**SUPPLIED DATA:**
[BEGIN]

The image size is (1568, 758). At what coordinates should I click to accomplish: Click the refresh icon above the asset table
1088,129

[END]
[BEGIN]

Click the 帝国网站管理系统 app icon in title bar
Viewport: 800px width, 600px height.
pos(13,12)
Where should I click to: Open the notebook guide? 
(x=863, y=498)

[END]
[BEGIN]

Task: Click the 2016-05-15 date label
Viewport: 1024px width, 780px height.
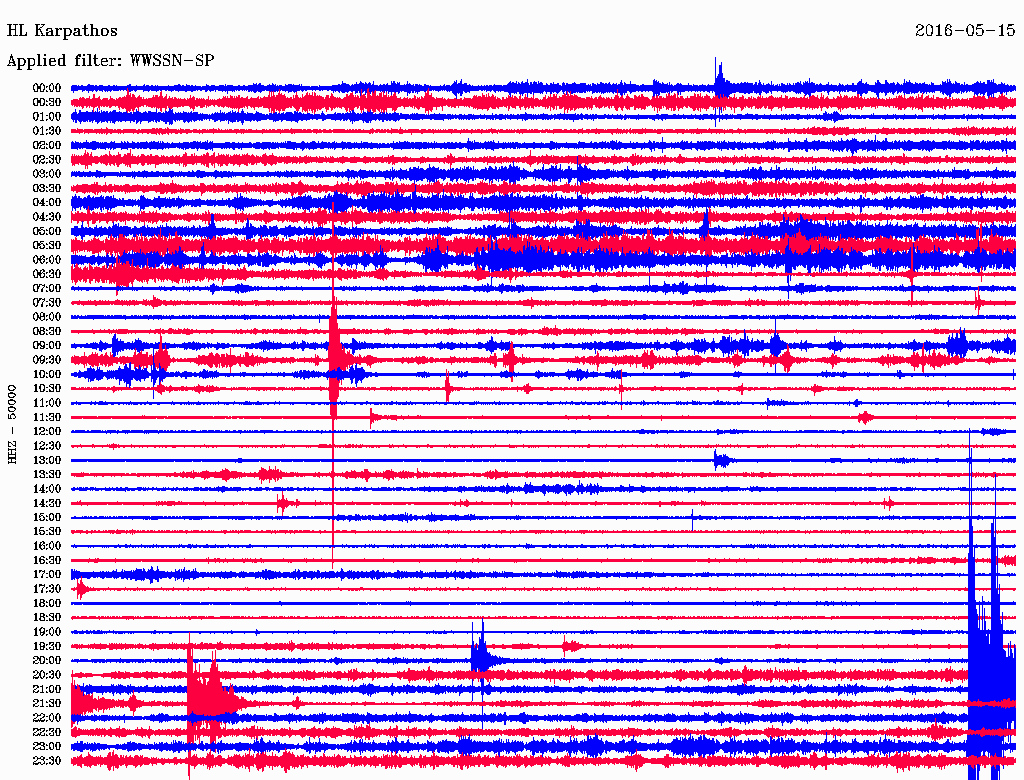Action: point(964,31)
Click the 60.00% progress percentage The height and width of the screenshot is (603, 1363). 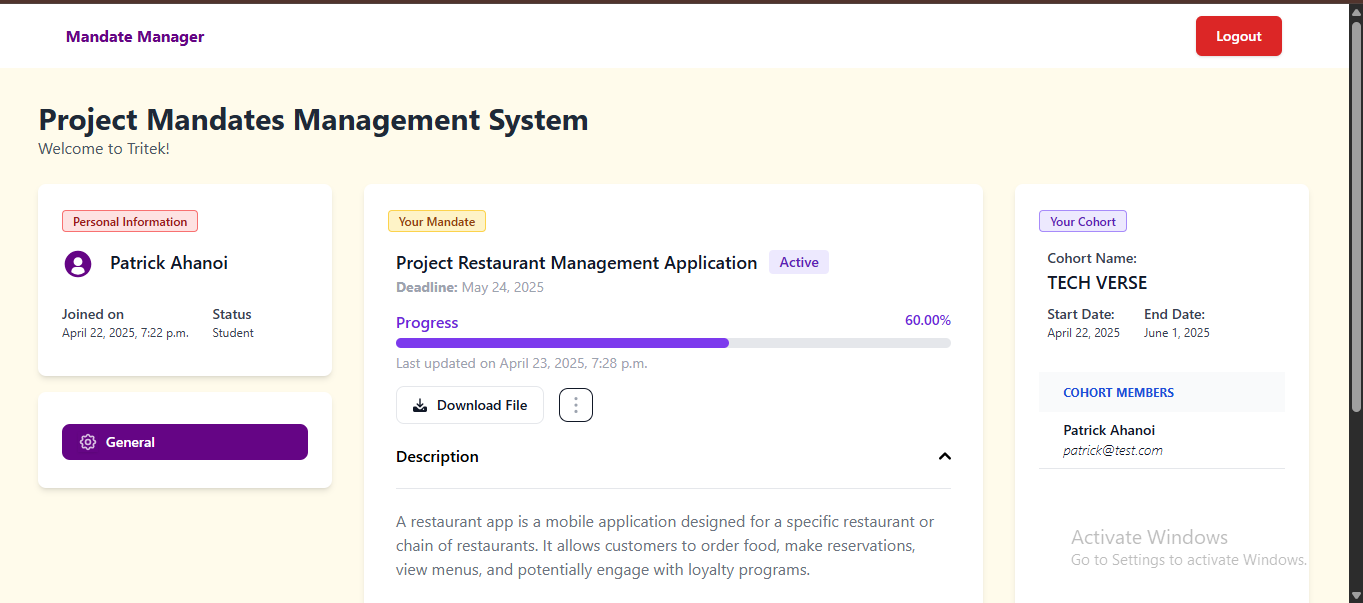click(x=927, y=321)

[END]

**YOUR OBJECTIVE:** Output every line of the records verbatim, from the line containing "Click the 帝国网站管理系统 app icon in title bar" down through the line containing "(x=863, y=498)", including both of those lines.

**SOLVED PROBLEM:**
Click the 帝国网站管理系统 app icon in title bar
Viewport: 800px width, 600px height.
pos(13,12)
Where should I click to: Open the notebook guide? 
(x=863, y=498)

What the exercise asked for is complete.